Some quick digressions:

  • Improvisation is not therapy. It can be therapeutic, a skilled drama therapist may use it as part of their toolbox, but we should not confuse the two.
  • -I’m sure an actual therapist trained in IBP would be able to find a bunch of problems with the way I interpreted it here. I’m not a therapist and this is not therapeutic advice; for this piece of writing I merely intend to use it as a metaphor.
  • -There was a study done in the ‘60s when people did psychedelics during therapy. It proved very effective, but one of the interesting results was that people’s trips were entirely based on their therapy (e.g. Freudians revisited childhood traumas, Jungians met archetypes, etc.). What appeared to matter was the belief in the metaphor used in therapy more so than the specific metaphor in resolving their problems.

I wouldn’t apply this idea to improvisation therapeutically, but I think the metaphor is useful. Some performers get on stage and feel a compulsive need to give the audience a good time. It is inauthentic. A performer’s fear of the audience abandoning them pushes a performer to

  1.  killing vulnerability with gags or
  2.  over-emoting, eliminating the distance between the actor’s ego and the character they play.

At times, improvisers kill scenes with gags to assure the audience there is nothing to worry about. The same way a joke can defuse a tense situation, an improviser can pathologically gag to assure the audience any risk of failure doesn’t matter because this is all a big joke.
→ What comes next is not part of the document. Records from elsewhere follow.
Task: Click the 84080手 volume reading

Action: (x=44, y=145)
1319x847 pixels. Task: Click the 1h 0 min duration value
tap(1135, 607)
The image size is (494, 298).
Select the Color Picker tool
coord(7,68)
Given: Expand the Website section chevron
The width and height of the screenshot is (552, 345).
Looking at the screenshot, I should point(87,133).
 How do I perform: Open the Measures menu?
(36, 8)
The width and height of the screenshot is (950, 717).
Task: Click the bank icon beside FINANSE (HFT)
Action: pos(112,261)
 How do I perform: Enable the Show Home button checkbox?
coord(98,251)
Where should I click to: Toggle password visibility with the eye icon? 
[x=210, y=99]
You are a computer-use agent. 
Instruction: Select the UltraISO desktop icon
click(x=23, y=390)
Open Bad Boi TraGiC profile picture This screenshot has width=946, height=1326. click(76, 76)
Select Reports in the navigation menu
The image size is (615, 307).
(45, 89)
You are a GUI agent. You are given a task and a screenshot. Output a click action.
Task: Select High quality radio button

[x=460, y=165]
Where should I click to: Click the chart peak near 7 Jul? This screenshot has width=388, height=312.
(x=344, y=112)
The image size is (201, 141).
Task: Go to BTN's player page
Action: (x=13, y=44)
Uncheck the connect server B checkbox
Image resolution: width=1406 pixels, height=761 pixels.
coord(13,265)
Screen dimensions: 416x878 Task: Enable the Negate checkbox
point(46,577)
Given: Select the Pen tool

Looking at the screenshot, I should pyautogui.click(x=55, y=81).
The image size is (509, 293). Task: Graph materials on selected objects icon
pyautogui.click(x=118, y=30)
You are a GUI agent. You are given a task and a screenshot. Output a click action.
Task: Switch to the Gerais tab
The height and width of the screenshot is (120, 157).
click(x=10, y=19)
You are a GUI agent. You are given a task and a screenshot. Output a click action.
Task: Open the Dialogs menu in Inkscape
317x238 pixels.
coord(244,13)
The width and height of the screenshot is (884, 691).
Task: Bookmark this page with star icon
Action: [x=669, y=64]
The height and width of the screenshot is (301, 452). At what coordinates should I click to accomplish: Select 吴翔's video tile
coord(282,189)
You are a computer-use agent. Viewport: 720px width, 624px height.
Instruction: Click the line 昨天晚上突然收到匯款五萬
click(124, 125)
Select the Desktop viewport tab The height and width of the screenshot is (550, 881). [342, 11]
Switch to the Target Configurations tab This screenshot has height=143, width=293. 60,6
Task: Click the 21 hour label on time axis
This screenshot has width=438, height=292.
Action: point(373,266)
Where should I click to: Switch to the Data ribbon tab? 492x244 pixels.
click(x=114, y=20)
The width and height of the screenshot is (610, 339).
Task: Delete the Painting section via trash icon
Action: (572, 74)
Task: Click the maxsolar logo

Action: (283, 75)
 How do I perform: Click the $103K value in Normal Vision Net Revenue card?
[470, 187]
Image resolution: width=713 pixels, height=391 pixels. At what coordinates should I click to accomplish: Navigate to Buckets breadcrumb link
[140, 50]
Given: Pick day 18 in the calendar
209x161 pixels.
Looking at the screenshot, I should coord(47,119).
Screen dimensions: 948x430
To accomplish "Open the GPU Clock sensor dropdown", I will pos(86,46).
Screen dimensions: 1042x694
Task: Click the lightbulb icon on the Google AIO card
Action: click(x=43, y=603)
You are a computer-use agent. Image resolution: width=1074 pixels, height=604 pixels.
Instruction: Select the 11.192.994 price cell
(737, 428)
Audiences might laugh, but the audience can even feel pressure to laugh because they feel like the performer needs to hear it. It is not a pathetic laugh, but a laugh for the pathetic.

Over-emoting, being ‘authentic’ instead of authentic, can also come from fear of the audience’s abandonment. If the audience is bored, or disengaged, an actor can over-commit to show the audience this is ‘real’ theatre. (I blame Stanislavski’s worst students in America for disseminating the bizarre idea that you should act like you have lost touch with reality). This leads to performances that are scary for the audience. They fear for the actor’s ego being damaged (e.g. crying because their feelings are hurt instead of playing a character), because it seems the performer is unwell. An audience wants to see a performer in actual emotional danger as much as they want to see stage light fall and injure someone.

Of course, in both cases the audience craves what the performer wants to deliver. The audience wants to laugh, the audience wants to be taken to real emotional moments, but if the performer is compelling them from the fear of abandonment, it is unlikely to happen.

It is important, too, for teachers not to believe they can intimate this is why performers are over-committing or killing scenes for laughs. A teacher believing they know why someone is acting the way they do can come from Agency as well. Improvisation teachers are not therapists. As teachers, all we can do is watch the audience, the performer, and their reactions to each other. Our goal is to help performers recognize the signals they are sending and receiving, especially those they have missed. It is up to the performer to figure it out.

When performers can sit comfortably in their own skin, they become truly capable to play freely in front of an audience and visit emotional places. When a teacher is not compulsively trying to coach students, then teachers can coach moments of genuine epiphany out of their students (I have had many such moments with Shawn as a teacher). Paradoxically, working from a place of genuine safety is required to explore real risk.